Entenda por que roedores são os principais modelos para a pesquisa científica – e por que usá-los nem sempre é a melhor opção.
Texto: Guilherme Eler | Ilustração: Felipe Del Rio | Design: Maria Pace | Edição: Alexandre Versignassi
ALUGA-Se kitnet na zona oeste de São Paulo. Meio metro quadrado. Individual ou compartilhada por até cinco. Ar-condicionado, limpeza semanal. Alimentação e água inclusas. Preço: dar a vida à ciência. A saga de um rato ou camundongo usado em pesquisas científicas começa mais ou menos assim, em apartamentos minúsculos. Na verdade, cubículos que mais lembram uma caixa organizadora – dessas que você usa para guardar pastas e documentos. Até três semanas após nascerem, os filhotes ficam na presença de suas mães. Depois de desmamados, ganham acomodações próprias em salas climatizadas dos biotérios, ou berçários de cobaias. É nesses locais que eles passarão pelo menos o próximo mês – até serem arrematados para servir a algum experimento.

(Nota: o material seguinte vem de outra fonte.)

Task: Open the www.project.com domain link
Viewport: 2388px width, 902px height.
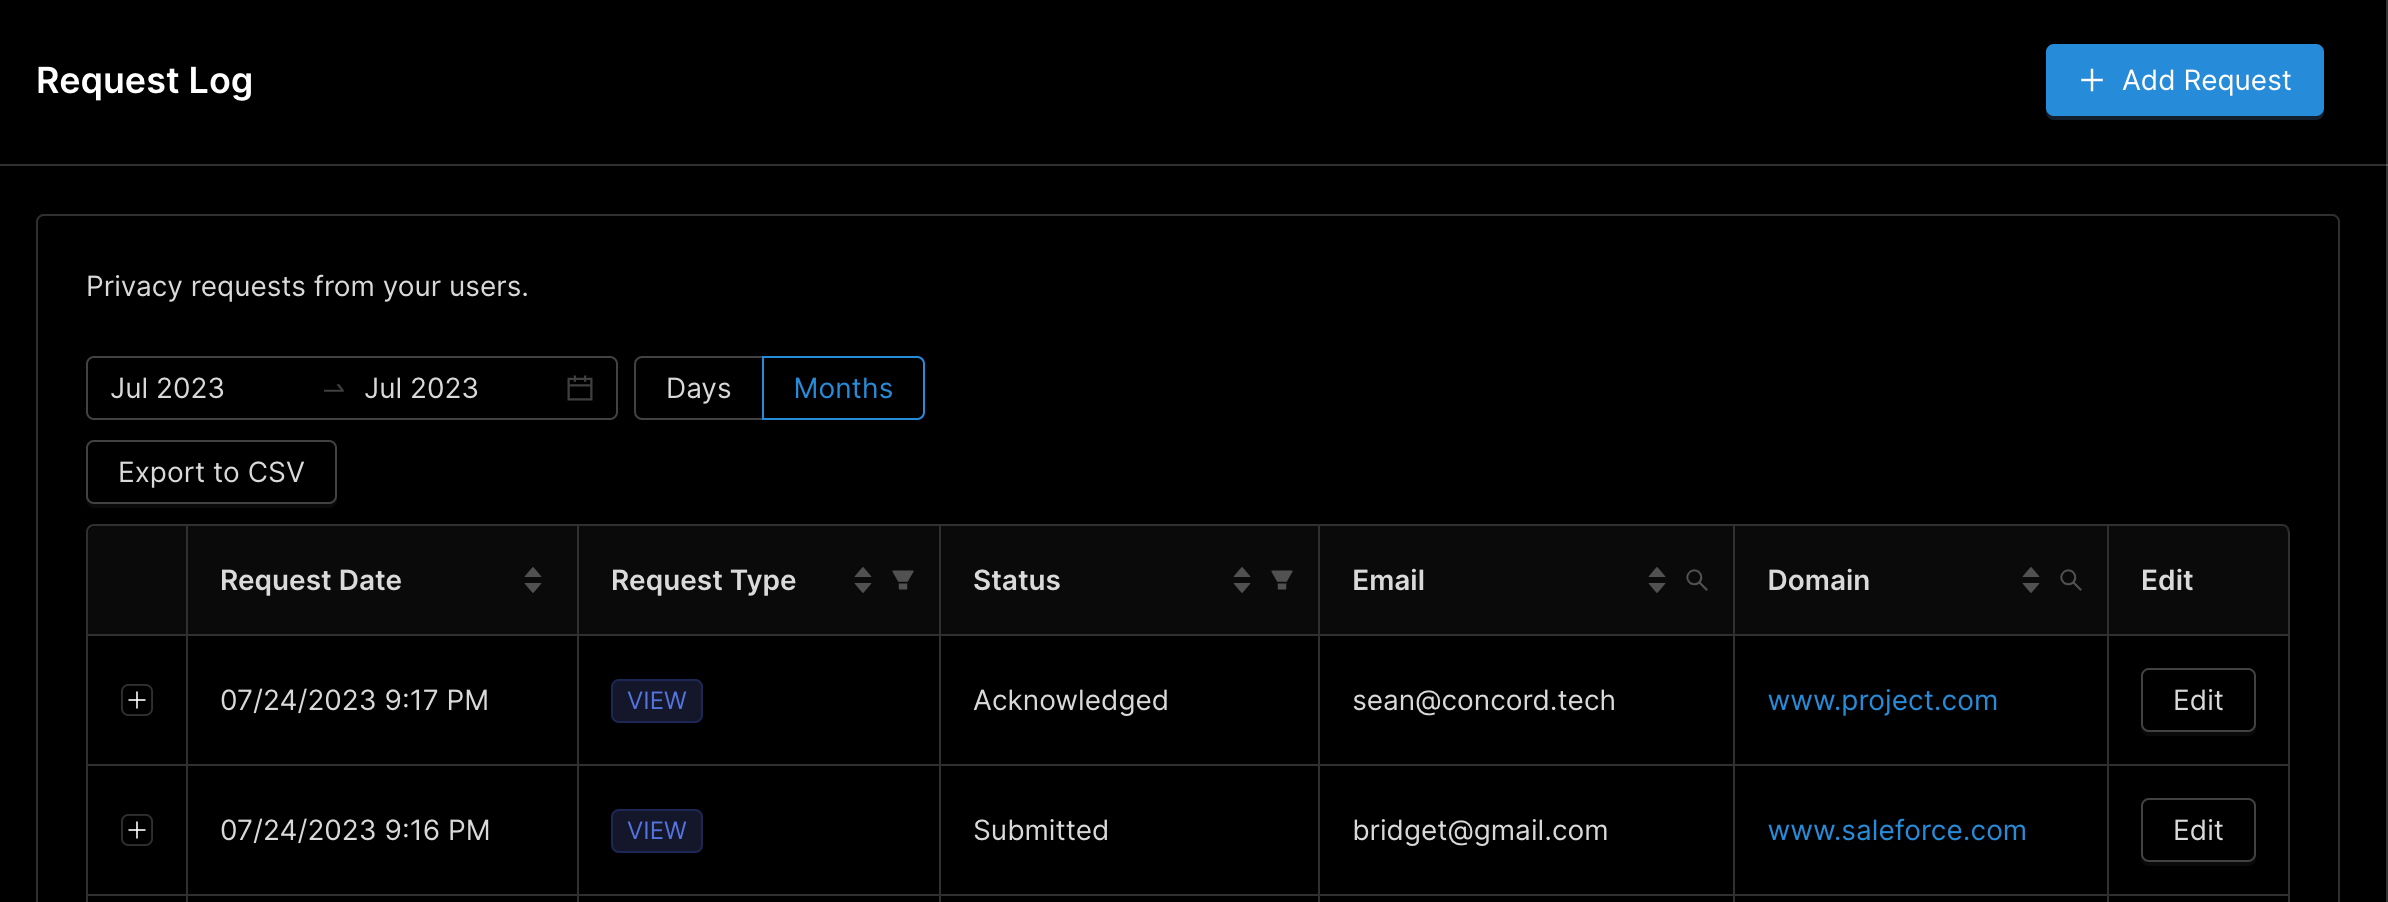Action: point(1882,700)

A rotina do biotério da Faculdade de Medicina da USP, que vende cerca de 15 mil roedores por ano, tem rigor semelhante ao de um laboratório. Só técnicos autorizados têm aval para usar sua impressão digital e liberar as portas que dão acesso às vilas de roedores – prateleiras onde suas gaiolas, chamadas no jargão científico de microisoladores, ficam empilhadas.
A temperatura das salas fica sempre por volta dos 25º C, e a luz que predomina é artificial. Todo dia, pontualmente às 18h, um sensor faz as lâmpadas apagarem. Ratos têm ritmo circadiano diferente do nosso: seu relógio biológico diz que o dia é hora de dormir e a noite, o momento ideal para fazer suas atividades – leia-se explorar os cantos da gaiola, beber água e comer ração. Os inquilinos, aliás, só conseguem acessar o bebedouro e o vão onde a comida é depositada ficando de pé ou escalando a grade de seus apartamentos transparentes – uma tática para tirá-los do sedentarismo completo.

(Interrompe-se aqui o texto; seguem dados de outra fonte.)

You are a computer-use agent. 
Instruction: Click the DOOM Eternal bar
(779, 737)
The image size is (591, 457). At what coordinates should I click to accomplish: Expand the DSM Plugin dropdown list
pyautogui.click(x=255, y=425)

Cada parte das instalações de um biotério é pensada para frustrar microrganismos intrusos que queiram ter contato com as futuras cobaias. Os turnos de funcionários não começam antes que tomem uma ducha e se paramentem com uma roupa que cobre o corpo todo, além de luvas e botas especiais. Graças a diferenças de pressão entre as salas e corredores, o ar contaminado, vindo de fora, nunca entra em áreas consideradas “limpas”. É como acontece em laboratórios que trabalham com vírus ultraperigosos.
Cada caixinha tem sua unidade própria de ventilação. Um sistema capta o ar, purifica e repassa para o interior de cada um dos microisoladores. O ar com excesso de CO2, produto da respiração, ou de amônia, que sai da urina, depois, é mandado embora das redomas por um sofisticado sistema de exaustão. Tudo isso garante que ratos e camundongos sejam tão limpos quanto possível.

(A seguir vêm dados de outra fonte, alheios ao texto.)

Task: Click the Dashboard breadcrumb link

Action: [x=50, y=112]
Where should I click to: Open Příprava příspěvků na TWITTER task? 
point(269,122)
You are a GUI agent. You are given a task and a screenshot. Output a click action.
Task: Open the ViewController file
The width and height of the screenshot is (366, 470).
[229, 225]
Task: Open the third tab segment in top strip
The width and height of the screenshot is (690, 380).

E é ideal que sejam exatamente assim. Afinal, para acompanhar os efeitos de uma determinada doença no corpo ou o comportamento de um novo medicamento, cobaias devem ser feito folhas em branco, sem nenhum outro problema de saúde ou condição exótica que possa se meter no caminho da ciência. A rigor, ratos de uma mesma linhagem devem ser indivíduos milimetricamente iguais.
Camundongos (Mus musculus) medem até 10 cm e pesam 20 g. Já ratos (Rattus norvegicus) são mais corpulentos, com 25 cm de tamanho e ao menos 300 g. Na natureza, o primeiro serve de jantar ao segundo.
A variedade mais requisitada é o C57Bl/6. Trata-se de um camundongo preto versátil, usado em diferentes tipos de testes. A vice-liderança fica com o Balb/C, o clássico camundongo albino. Só no biotério da Faculdade de Medicina da USP, são cerca de 60 tipos – ou linhagens – diferentes. Existem algumas centenas pelo mundo.
A criação de um camundongo custa, em média, R$ 42 – e eles são vendidos com entre seis e oito semanas de vida, quase a preço de custo. Não se trata de um negócio lucrativo. E nem é para ser. Tudo porque a gigantesca maioria da produção vai para abastecer atividades de pesquisa e ensino em universidades e institutos científicos, que concentram o uso de ratos no País. No Brasil, ainda não existe uma demanda tão significativa por pesquisa em indústrias, como acontece nos Estados Unidos e na China – onde existe um mercado milionário de biotérios particulares.
Estima-se que o mercado mundial de ratos de laboratório movimentará US$ 1.59 bilhão por ano até 2022.